Teacher escapes with minor injuries after 100km/h collision.

John Nicholl with what is left of his helmet and his damaged bicycle. Photo / Supplied
John Nicholl with what is left of his helmet and his damaged bicycle. Photo / Supplied

What's the first thing that goes through a cyclist's head when he is hit from behind by a car travelling at nearly 100km/h?

Dunedin cyclist John Nicholl says usually it would be his bum - the same as for a bumble bee.

The 45-year-old was quite jovial yesterday, despite nearly being killed on Saturday, and was using humour as a means of coming to terms with his extraordinary survival.

During one of his more serious moments, he said the first thing he actually thought after being hit by the car was: "I should be dead".

"Anyone who saw it thought I would have died in hospital.
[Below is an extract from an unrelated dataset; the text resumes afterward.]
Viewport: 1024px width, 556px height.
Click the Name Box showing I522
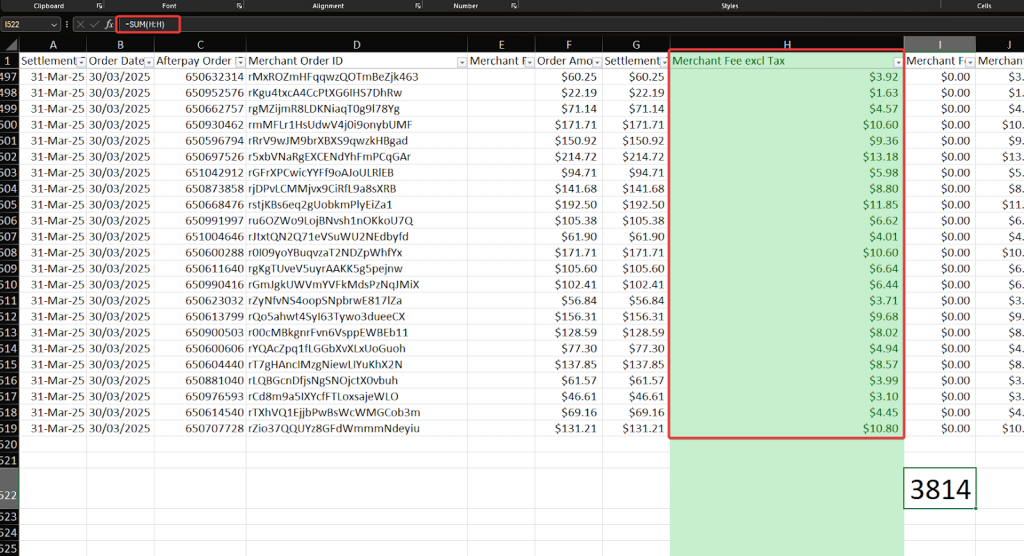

I know people have been killed along that road in the past."

The Taieri College Year 7 teacher, part-time Roxburgh Baptist Church pastor, cyclist and runner said he had just cycled off Henley Rd and on to State Highway 1 about 1pm on Saturday, when he was struck by a Toyota Corolla travelling close to 100km/h.

"It was one of those split second things. I was in a high gear and I wanted to cross the road, but I couldn't get across quickly enough.

"So I went on the centre line, hoping the car would go around me. But it didn't. I heard the horn toot and I heard the brakes squeal, and I thought, 'Whoops, here we go'.

"I thought it would be all over - especially at that speed. The car rammed up the back of me and I remember flying through the air. I heard a big thud, I don't know what I hit. I woke up and thought it was a bad dream."

He was taken to Dunedin Hospital, where he was treated for a broken collar bone, concussion and cuts and abrasions.

Rather than go out and buy a Lotto ticket, Mr Nicholl said he was happy just to stay home with family and recover.

Luck had nothing to do with his survival, he said.

"I still have things to do in my life - God has me here for a reason."

Mr Nicholl's wife Vanessa said it could have been the worst weekend of her life.

"We're just so relieved he's okay. I've got four children - I could easily have been a widow."

Mr Nicholl hoped the driver of the car who struck him was okay, and he apologised for putting him through the ordeal.

The driver was uninjured but the car's windscreen was broken.

Police say inquiries into the crash are continuing.